======== Texte à lire ========
Vladimir Poutine © getty

Les sanctions contre la Russie commencent à se ressentir

Jeroen Zuallaert

La Russie est confrontée à une récession sans précédent. Et elle est loin d’être terminée.

Le 7 septembre, Vladimir Poutine a rassuré ses compatriotes. « Nous n’avons rien perdu et ne perdrons rien », a-t-il proclamé lors du Eastern Economic Forum annuel de Vladivostok. Même si la Russie est actuellement confrontée à ce que Poutine appelle « l’agression économique, financière et technologique de l’Occident », il a rassuré son peuple. « Les marchés monétaires et financiers de la Russie se sont stabilisés, l’inflation est en baisse et notre taux de chômage est à un niveau historiquement bas, inférieur à 4 %. Les entreprises qui sont encore en difficulté recevront des « mécanismes de soutien ciblés », a promis le président. Les Russes peuvent s’estimer heureux de ne pas vivre en Europe, qui, selon Poutine, est menacée d’effondrement économique car elle s’est détournée de la Russie.

Poutine a raison de dire que les sanctions prises par les pays occidentaux après l’attaque de l’Ukraine sont sans précédent. Outre les sanctions personnelles contre les riches oligarques, plusieurs mesures sont venues frapper l’économie russe. Il est donc plus difficile pour la Russie de soutenir l’effort de guerre. Les sanctions visent principalement le secteur pétrolier et gazier, traditionnellement le poumon de l’économie russe. Les États-Unis ont cessé d’importer du pétrole et du gaz russes, le Royaume-Uni a annoncé qu’il ferait de même d’ici la fin de l’année, et l’Europe cherche elle aussi fébrilement des moyens de diminuer son indépendance aux ressources russes. Le tout nouveau gazoduc Nord Stream 2 est hors service, et il est peu probable qu’il soit rouvert un jour.

Il existe également de nombreuses restrictions financières et économiques que les pays occidentaux espèrent utiliser pour faire pression sur la Russie. Plusieurs banques russes ont été retirées de Swift, le système international de communication bancaire. Il y a une interdiction d’exportation de produits susceptibles d’avoir une application militaire. Il existe également une série de restrictions à l’importation, qui empêchent la Russie de se procurer des semi-conducteurs et des technologies de pointe européennes et américaines. En outre, sous la pression de l’opinion publique, de nombreuses entreprises prennent elles-mêmes des sanctions. Des marques comme McDonald’s, Starbucks, Visa et Mastercard ont quitté la Russie, d’autres entreprises ont mis leur présence en pause.
========
### Consigne
Recopiez, s'il vous plaît, le passage de l'article sur les sanctions contre la Russie qui va de « Il existe également de » jusqu'à « présence en pause. » inclus.
======== Extraits des données ========
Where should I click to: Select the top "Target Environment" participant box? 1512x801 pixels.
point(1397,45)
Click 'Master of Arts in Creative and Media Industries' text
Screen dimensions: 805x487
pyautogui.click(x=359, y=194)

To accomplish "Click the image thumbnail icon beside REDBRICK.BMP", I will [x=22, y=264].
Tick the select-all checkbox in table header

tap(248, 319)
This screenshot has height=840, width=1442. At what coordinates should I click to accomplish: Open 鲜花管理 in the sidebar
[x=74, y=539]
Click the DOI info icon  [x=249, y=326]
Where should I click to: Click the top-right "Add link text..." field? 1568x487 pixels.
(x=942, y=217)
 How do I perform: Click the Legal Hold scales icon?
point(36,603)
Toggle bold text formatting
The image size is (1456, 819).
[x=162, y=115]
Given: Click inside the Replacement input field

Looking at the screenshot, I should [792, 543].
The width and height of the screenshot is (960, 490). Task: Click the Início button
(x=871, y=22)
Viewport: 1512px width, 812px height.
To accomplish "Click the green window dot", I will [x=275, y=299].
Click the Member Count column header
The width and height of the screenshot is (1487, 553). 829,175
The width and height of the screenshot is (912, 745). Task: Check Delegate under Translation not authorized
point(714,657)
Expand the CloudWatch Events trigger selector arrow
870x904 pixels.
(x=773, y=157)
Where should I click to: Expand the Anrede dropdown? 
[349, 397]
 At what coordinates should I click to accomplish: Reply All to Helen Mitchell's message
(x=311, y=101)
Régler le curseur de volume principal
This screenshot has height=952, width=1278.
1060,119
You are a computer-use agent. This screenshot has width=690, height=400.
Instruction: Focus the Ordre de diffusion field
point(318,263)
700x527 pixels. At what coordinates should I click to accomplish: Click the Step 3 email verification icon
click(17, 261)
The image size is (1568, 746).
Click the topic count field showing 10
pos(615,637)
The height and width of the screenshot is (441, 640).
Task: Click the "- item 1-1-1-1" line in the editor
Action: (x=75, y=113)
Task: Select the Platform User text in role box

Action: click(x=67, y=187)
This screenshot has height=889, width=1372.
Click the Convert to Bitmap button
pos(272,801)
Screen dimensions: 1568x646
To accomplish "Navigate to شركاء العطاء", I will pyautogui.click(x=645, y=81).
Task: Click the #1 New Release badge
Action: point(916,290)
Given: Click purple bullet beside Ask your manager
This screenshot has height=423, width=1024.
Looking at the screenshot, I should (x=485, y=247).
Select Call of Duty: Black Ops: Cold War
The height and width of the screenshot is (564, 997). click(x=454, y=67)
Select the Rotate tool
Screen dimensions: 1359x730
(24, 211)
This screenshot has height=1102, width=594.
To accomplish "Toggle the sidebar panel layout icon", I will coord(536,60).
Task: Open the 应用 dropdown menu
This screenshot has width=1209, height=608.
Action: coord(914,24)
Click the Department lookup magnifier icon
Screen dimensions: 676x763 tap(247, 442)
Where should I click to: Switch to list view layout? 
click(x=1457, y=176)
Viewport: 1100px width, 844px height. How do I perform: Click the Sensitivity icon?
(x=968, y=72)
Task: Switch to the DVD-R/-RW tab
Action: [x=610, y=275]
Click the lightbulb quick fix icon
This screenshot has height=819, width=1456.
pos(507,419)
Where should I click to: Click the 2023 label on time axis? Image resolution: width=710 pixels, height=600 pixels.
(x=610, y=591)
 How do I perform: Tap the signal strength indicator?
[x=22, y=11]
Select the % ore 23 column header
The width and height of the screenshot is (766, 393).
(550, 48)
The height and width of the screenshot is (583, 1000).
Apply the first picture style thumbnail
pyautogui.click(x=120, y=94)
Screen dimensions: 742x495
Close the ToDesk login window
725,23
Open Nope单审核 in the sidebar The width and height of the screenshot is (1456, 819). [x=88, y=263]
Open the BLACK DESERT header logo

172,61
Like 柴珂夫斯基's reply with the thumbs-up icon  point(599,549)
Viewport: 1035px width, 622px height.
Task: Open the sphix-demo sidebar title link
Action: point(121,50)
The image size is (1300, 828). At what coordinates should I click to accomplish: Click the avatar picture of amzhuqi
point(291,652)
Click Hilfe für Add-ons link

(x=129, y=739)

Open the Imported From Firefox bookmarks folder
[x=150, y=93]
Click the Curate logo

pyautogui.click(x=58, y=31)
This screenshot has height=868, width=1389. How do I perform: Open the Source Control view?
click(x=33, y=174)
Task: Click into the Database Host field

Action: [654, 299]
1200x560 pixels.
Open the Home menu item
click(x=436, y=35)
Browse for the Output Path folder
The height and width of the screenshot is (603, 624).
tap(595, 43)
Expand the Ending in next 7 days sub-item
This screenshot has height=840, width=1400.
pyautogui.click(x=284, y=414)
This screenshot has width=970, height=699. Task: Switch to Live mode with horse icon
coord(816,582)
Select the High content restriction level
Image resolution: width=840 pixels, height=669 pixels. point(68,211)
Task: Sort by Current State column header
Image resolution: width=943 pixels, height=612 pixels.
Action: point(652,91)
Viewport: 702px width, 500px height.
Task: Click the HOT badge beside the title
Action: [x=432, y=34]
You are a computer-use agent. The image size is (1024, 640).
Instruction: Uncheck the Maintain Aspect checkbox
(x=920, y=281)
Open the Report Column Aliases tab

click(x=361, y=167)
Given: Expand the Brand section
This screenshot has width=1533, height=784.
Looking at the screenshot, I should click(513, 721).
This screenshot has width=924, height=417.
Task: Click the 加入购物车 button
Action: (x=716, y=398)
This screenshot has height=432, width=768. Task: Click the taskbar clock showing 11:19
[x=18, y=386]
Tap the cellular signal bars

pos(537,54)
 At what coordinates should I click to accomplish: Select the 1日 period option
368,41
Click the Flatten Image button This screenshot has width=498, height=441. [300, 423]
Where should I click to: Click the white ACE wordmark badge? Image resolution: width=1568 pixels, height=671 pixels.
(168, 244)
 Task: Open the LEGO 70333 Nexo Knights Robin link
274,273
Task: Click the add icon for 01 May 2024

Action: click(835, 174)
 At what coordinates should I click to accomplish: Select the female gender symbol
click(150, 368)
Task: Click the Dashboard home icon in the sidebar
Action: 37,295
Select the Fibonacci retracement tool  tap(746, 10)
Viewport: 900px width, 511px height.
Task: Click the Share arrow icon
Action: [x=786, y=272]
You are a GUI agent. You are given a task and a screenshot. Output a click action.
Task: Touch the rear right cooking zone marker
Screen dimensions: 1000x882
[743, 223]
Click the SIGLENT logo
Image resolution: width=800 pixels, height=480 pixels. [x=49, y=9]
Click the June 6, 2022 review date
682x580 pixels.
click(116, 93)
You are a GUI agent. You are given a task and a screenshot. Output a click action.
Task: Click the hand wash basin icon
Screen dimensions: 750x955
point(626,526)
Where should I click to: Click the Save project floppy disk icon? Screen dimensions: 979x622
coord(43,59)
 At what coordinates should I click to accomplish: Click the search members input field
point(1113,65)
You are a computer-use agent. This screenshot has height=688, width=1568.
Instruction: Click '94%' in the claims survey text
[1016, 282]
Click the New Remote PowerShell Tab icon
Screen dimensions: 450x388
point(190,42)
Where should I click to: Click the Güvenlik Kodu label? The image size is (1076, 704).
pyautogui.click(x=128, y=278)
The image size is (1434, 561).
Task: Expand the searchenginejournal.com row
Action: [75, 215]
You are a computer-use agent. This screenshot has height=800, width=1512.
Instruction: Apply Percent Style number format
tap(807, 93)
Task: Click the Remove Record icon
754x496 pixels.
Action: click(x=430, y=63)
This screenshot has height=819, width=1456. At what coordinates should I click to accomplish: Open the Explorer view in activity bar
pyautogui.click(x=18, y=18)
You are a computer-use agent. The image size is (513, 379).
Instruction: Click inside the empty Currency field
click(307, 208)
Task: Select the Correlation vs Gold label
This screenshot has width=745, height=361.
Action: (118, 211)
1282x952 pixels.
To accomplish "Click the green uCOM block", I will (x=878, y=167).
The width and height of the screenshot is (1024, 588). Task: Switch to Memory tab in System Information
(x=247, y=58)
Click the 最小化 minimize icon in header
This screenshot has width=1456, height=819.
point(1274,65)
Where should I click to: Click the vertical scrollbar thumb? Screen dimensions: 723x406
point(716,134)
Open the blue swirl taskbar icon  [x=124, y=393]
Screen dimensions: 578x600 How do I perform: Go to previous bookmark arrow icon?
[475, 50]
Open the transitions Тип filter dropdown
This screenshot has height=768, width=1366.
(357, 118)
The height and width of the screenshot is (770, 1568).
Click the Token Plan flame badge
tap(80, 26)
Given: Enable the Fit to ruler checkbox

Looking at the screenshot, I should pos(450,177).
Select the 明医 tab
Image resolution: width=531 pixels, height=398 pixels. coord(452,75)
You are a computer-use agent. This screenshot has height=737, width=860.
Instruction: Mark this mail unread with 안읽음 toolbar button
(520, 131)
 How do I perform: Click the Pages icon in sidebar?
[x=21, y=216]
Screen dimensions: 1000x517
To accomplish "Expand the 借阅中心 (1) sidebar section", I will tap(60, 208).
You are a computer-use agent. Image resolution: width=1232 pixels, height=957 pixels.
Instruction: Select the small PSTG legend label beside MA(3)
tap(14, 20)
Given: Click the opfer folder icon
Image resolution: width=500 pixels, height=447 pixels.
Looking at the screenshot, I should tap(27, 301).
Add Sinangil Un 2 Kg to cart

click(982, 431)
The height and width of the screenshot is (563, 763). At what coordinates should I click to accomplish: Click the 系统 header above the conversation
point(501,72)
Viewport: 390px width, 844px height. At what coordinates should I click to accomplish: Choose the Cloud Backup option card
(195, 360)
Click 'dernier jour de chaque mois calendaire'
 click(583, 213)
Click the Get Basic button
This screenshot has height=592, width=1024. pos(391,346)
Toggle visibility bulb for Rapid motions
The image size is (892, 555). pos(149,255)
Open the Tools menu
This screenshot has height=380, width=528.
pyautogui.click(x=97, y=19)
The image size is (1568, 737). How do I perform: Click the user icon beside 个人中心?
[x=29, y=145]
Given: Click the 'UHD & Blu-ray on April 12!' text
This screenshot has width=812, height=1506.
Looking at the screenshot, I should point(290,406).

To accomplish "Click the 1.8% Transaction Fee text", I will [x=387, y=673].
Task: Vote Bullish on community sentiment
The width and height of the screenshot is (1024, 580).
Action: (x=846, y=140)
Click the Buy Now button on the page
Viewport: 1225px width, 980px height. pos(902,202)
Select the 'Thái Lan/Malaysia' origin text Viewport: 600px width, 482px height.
========
### Résultat
Il existe également de nombreuses restrictions financières et économiques que les pays occidentaux espèrent utiliser pour faire pression sur la Russie. Plusieurs banques russes ont été retirées de Swift, le système international de communication bancaire. Il y a une interdiction d’exportation de produits susceptibles d’avoir une application militaire. Il existe également une série de restrictions à l’importation, qui empêchent la Russie de se procurer des semi-conducteurs et des technologies de pointe européennes et américaines. En outre, sous la pression de l’opinion publique, de nombreuses entreprises prennent elles-mêmes des sanctions. Des marques comme McDonald’s, Starbucks, Visa et Mastercard ont quitté la Russie, d’autres entreprises ont mis leur présence en pause.